When he was sure it was well and lit, that there wasn’t any undoing what he’d done, he turned back toward his house.
So as the fire receded behind him, he didn’t see the charred corner of the envelope detach, glowing, as it rose into the air and came to rest at the edge of the longer wheat-colored grass that surrounded his property.
Instead, all he thought as he sucked his still-stinging thumb and slopped back to his house in his crunching gum boots was:
Maybe now I can sleep
.
CHAPTER 42
Corralled
Mindy
When Mindy got home with Angus
hours later, Peter and Carrie were waiting for them on the front stoop.

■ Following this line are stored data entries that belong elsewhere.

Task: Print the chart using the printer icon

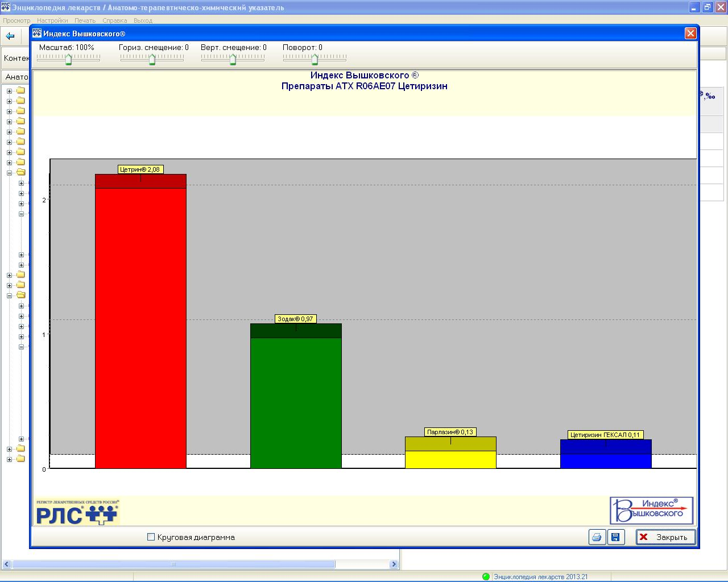Action: [597, 537]
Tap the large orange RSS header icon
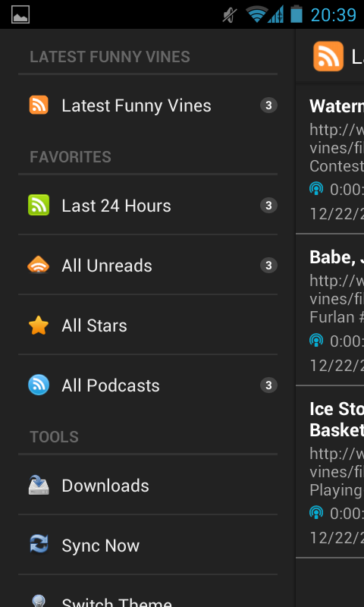 click(328, 56)
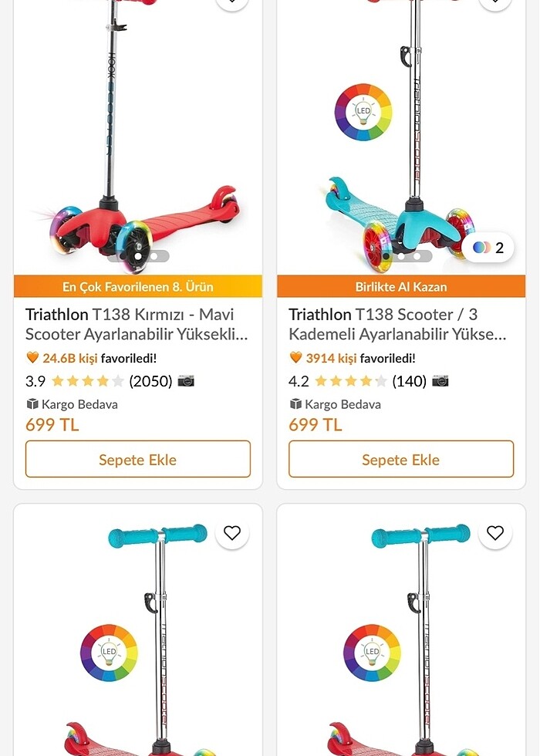Open the Birlikte Al Kazan banner
Image resolution: width=540 pixels, height=756 pixels.
coord(401,286)
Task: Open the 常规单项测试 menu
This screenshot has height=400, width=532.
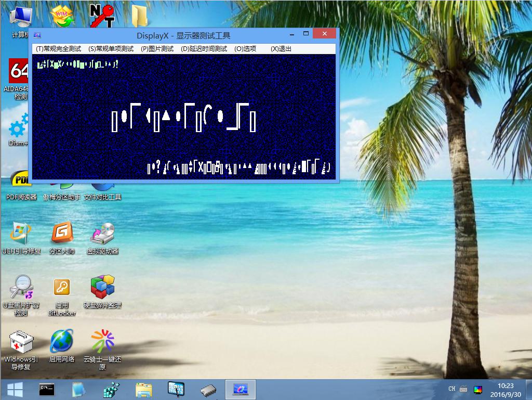Action: pos(111,49)
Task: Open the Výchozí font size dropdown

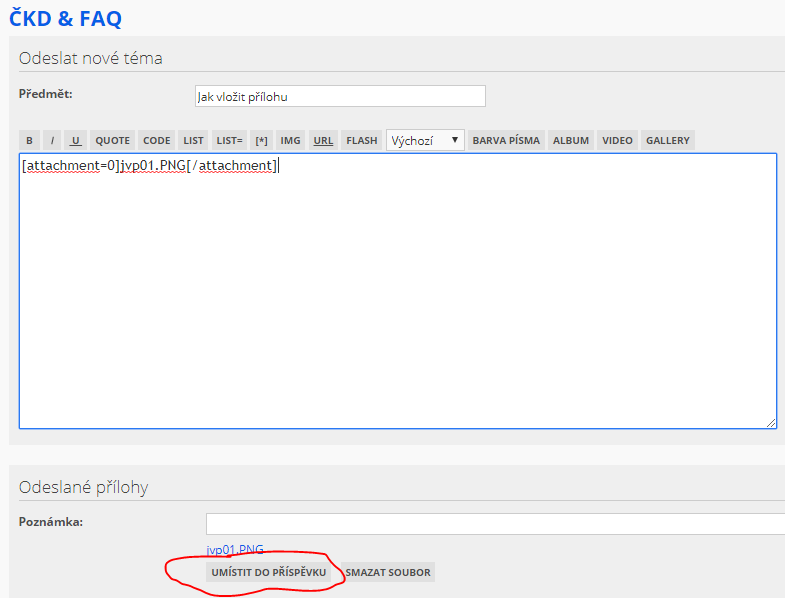Action: (425, 141)
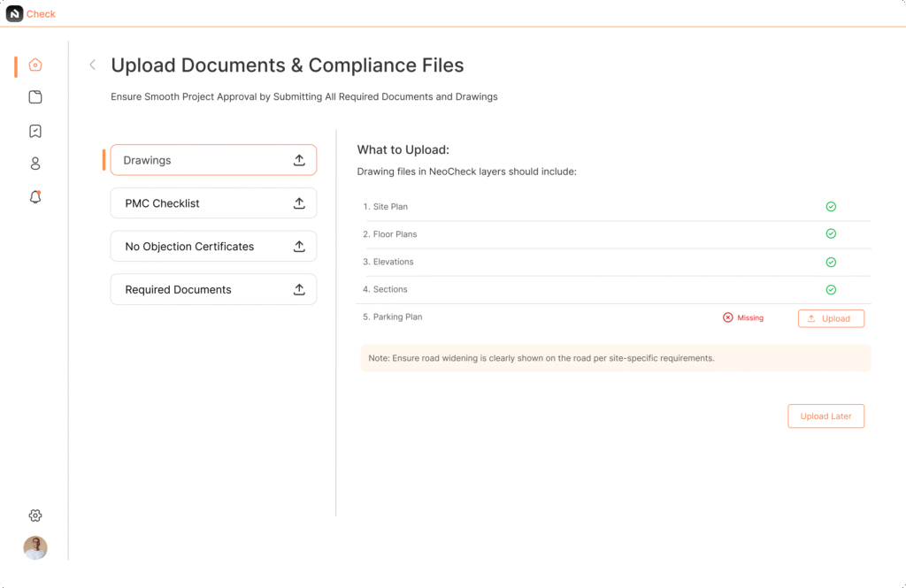Open the Home icon in sidebar
Viewport: 906px width, 588px height.
(x=35, y=65)
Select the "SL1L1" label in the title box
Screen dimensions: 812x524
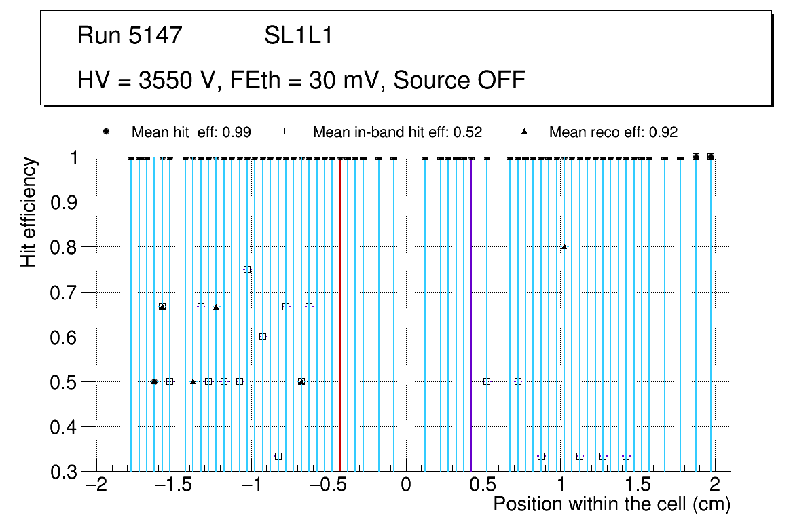298,35
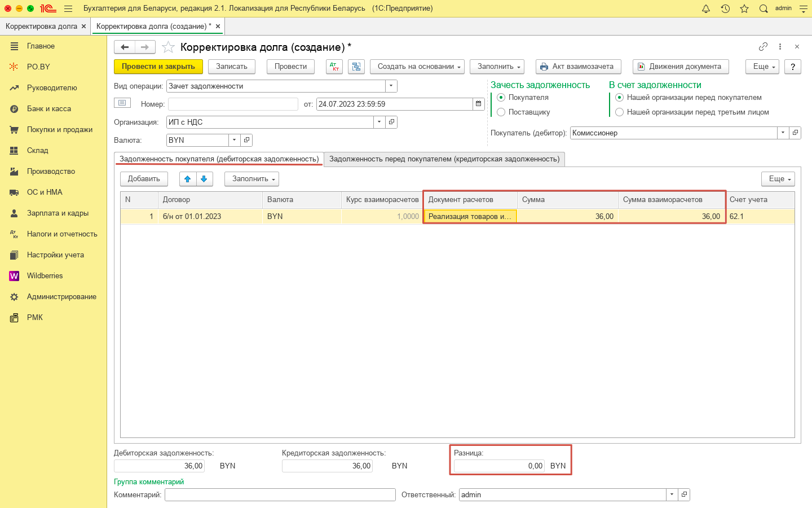Open the Создать на основании dropdown

pyautogui.click(x=417, y=67)
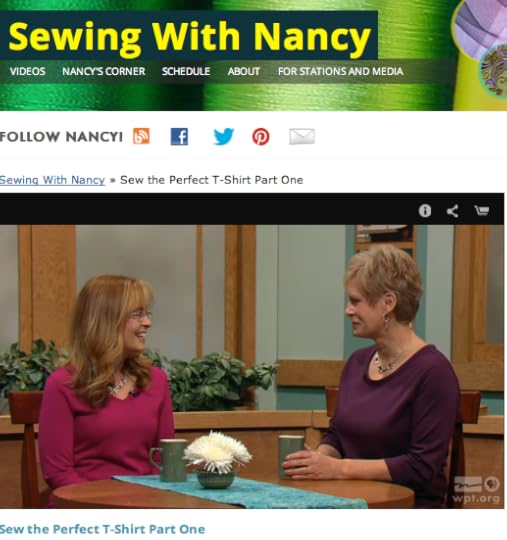Select the About menu item
This screenshot has height=540, width=507.
[244, 71]
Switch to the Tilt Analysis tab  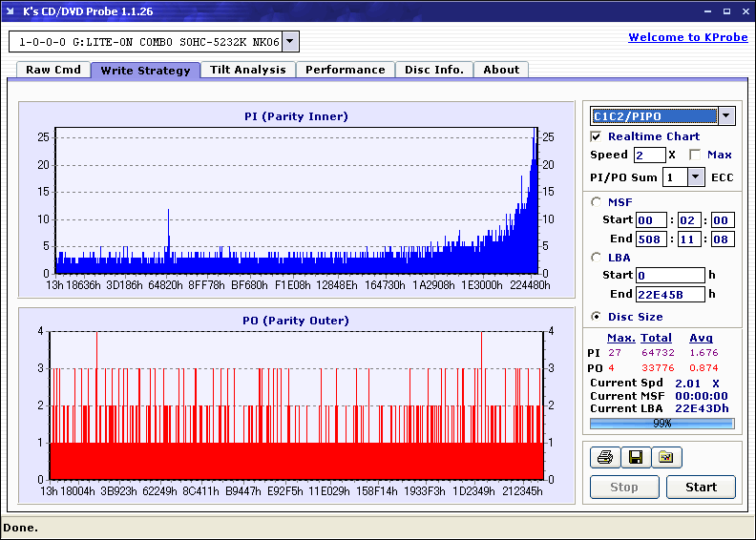[x=247, y=70]
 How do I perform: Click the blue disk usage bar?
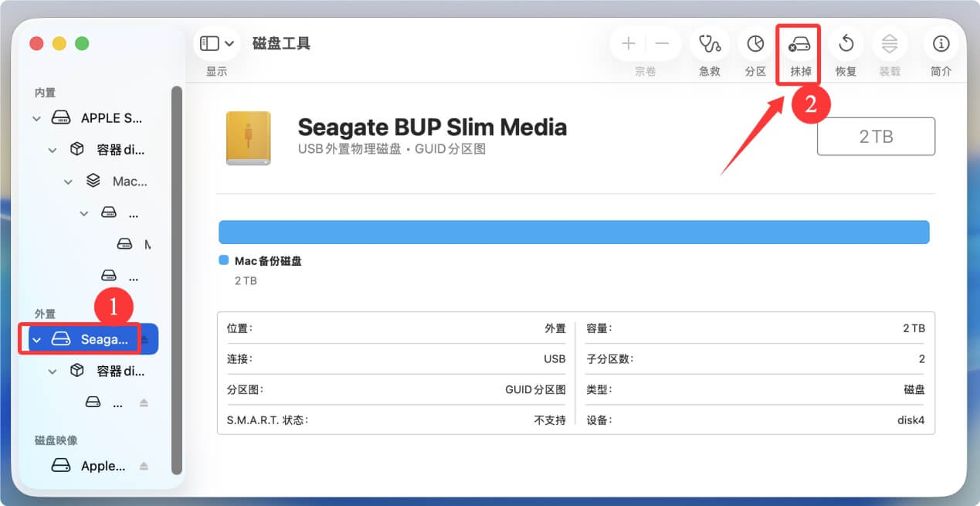pyautogui.click(x=573, y=233)
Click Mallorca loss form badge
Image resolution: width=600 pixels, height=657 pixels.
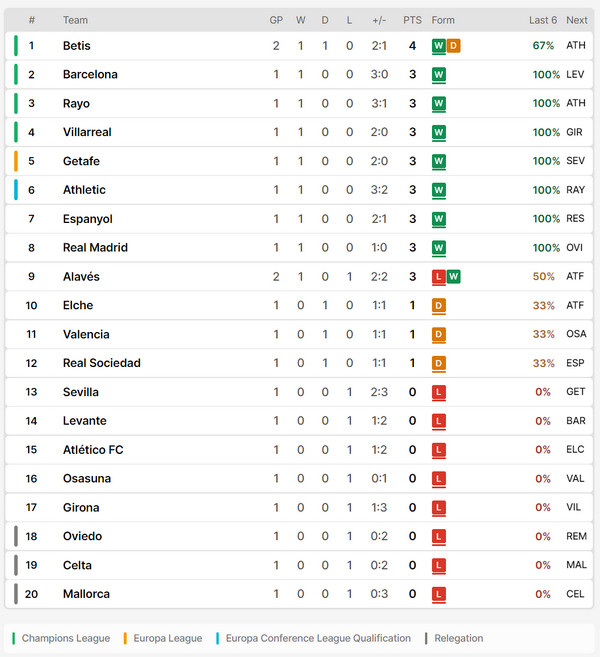pyautogui.click(x=439, y=594)
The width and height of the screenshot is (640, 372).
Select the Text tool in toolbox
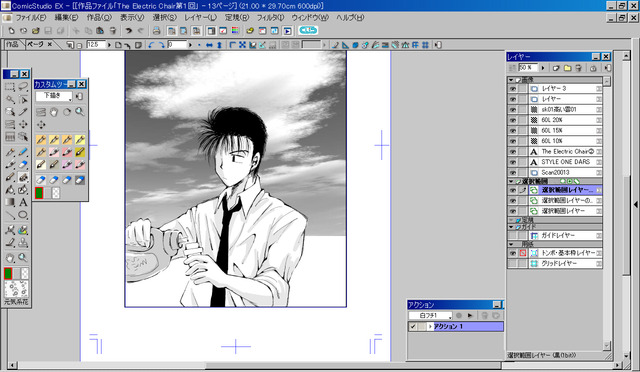point(23,202)
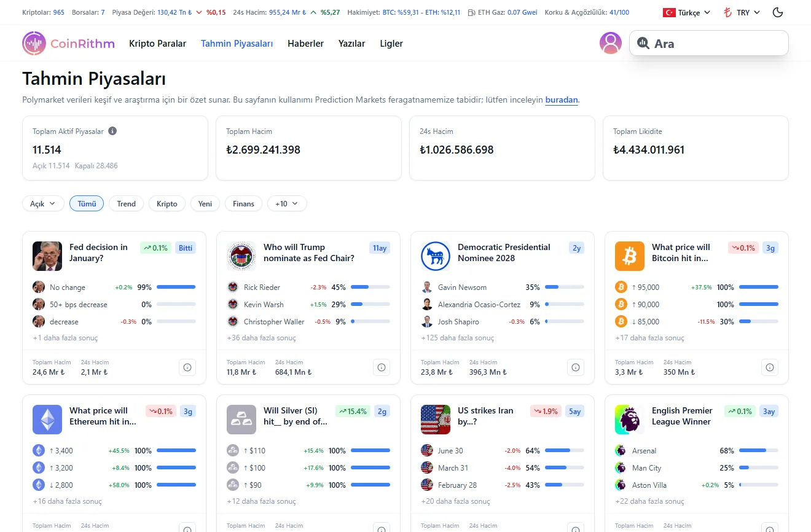This screenshot has height=532, width=811.
Task: Enable the Trend filter
Action: coord(126,203)

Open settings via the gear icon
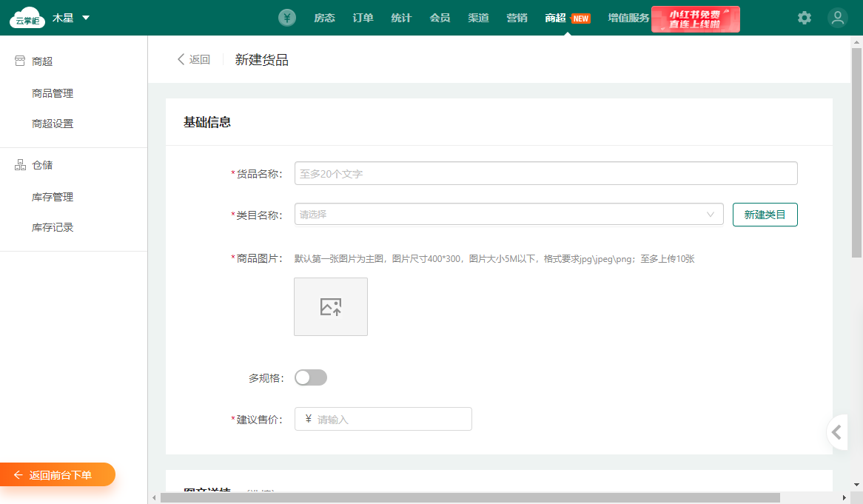805,18
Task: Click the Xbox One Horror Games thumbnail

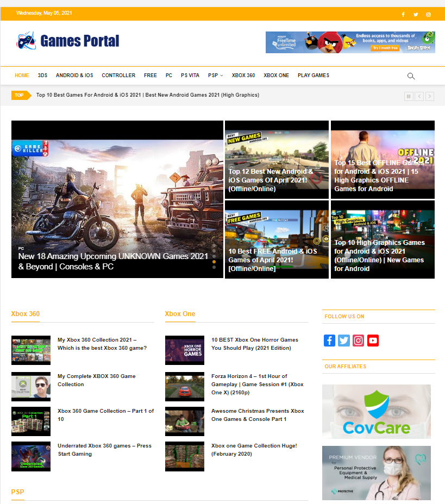Action: (185, 350)
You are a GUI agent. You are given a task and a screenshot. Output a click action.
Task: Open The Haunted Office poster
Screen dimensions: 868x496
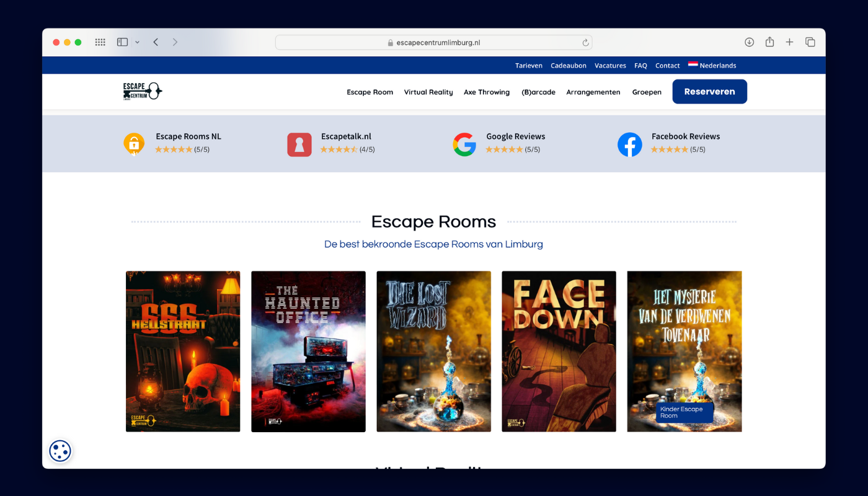click(308, 351)
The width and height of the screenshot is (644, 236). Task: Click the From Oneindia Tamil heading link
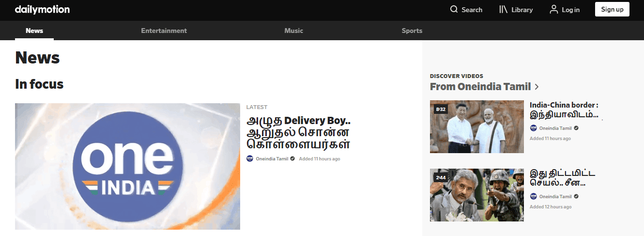point(480,87)
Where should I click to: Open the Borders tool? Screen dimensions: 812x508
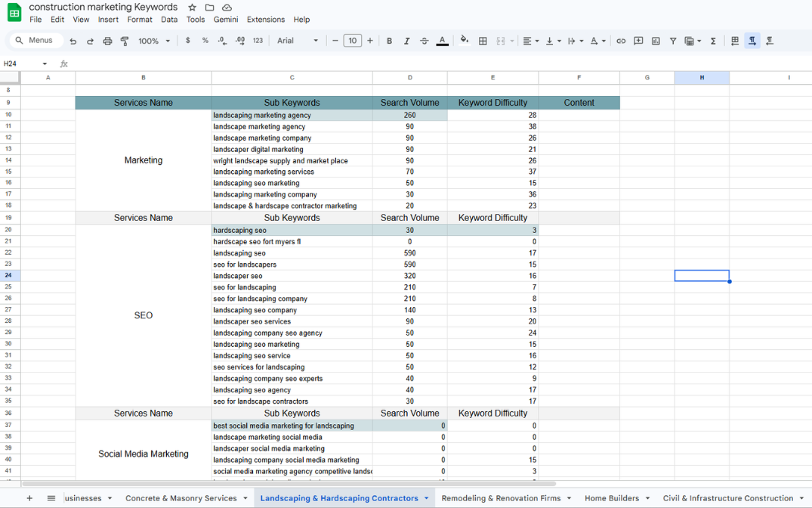pos(483,41)
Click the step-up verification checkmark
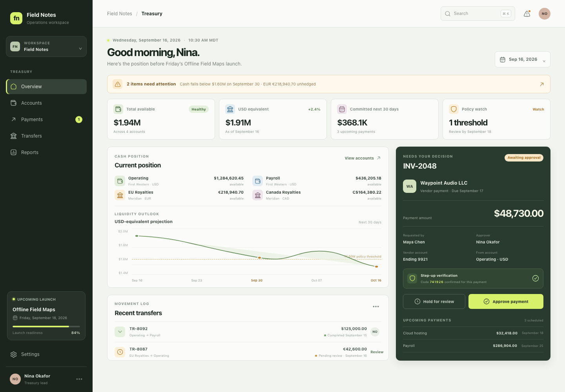Screen dimensions: 565x392 [x=536, y=278]
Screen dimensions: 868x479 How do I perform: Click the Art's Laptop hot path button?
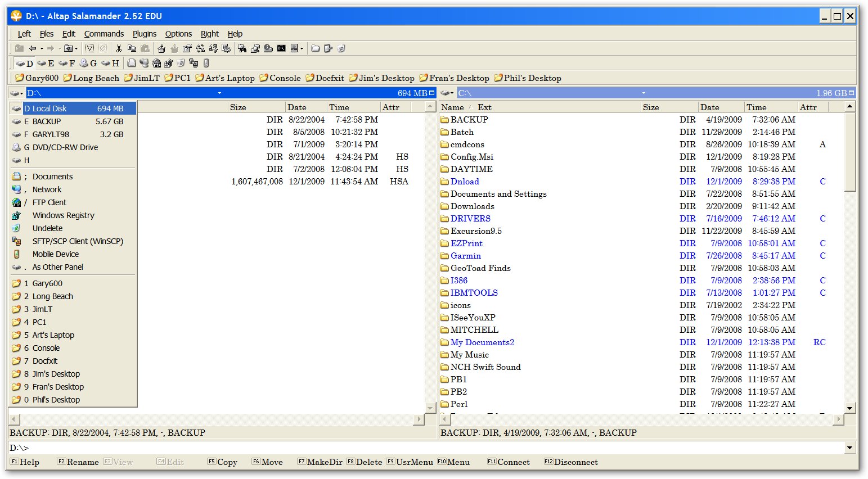(225, 78)
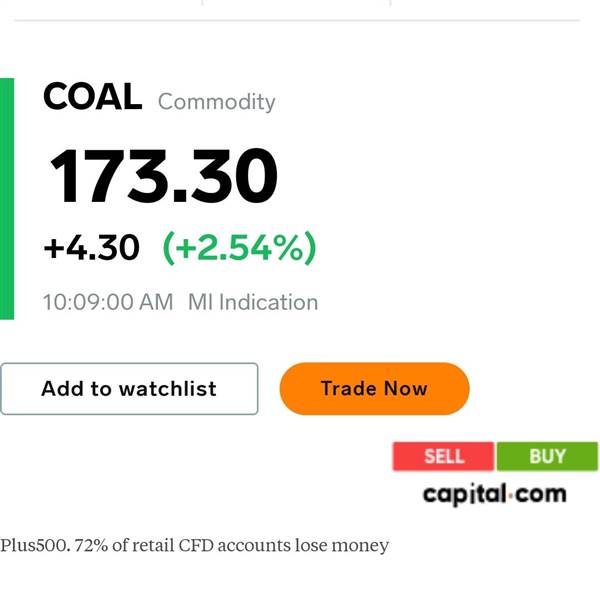Open the orange Trade Now button

point(375,389)
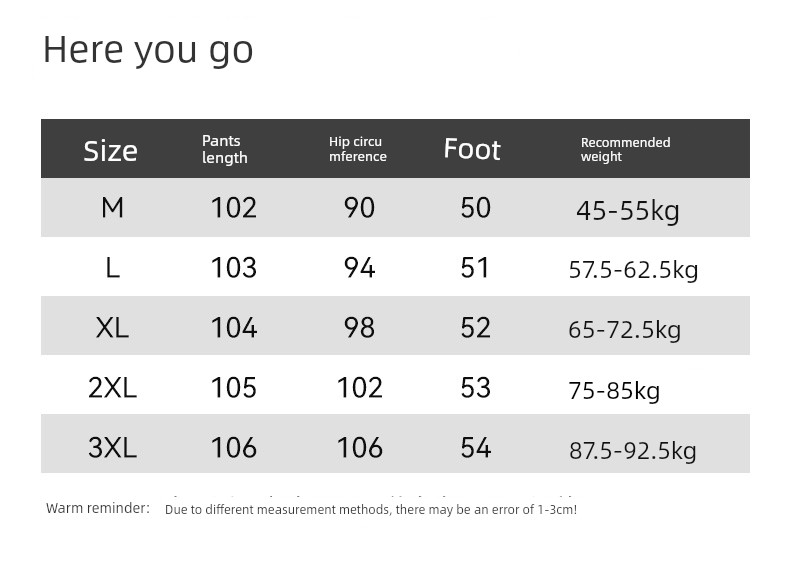Click the 75-85kg weight value
Image resolution: width=790 pixels, height=561 pixels.
point(614,390)
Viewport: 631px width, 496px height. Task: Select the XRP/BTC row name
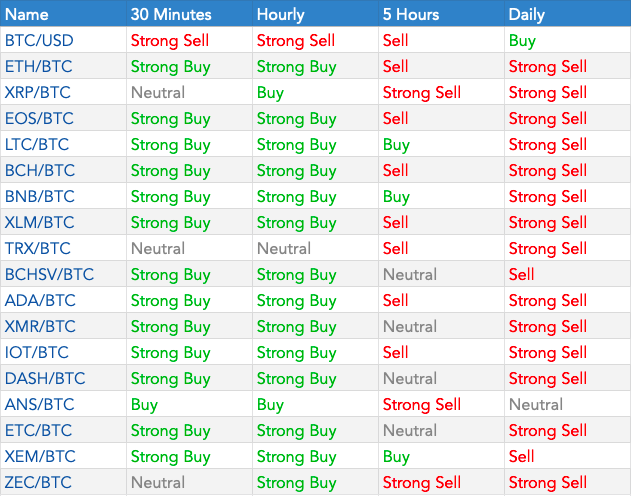39,93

It had been a slow drive through eerily quiet streets. The smoke was pea-soup thick. When Mindy turned on her fog lights briefly, the world disappeared, like they were inside a snow globe.
It was just the four of them in the car. Mindy, Angus, Willow, Cathy. Cathy was a tight ball of anger and kept pulling at her seatbelt like Carrie used to do when she was little, claiming it was strangling her. Angus and Willow were mirrors of each other in the backseat. Each in their separate corner, but with a hand laid flat on the seat between them, the edges of their fingers touching.
Was this something lasting between them?
Mindy wondered. Would this experience bring them closer together, or would Willow’s sacrifice of her privacy be too much for Angus? Their combined explanation for why they didn’t tell about John Phillips’s involvement sooner was that they didn’t think anyone would believe them, that they didn’t want to get him in trouble, and that they’d get into so much trouble themselves for being out that night in the first place.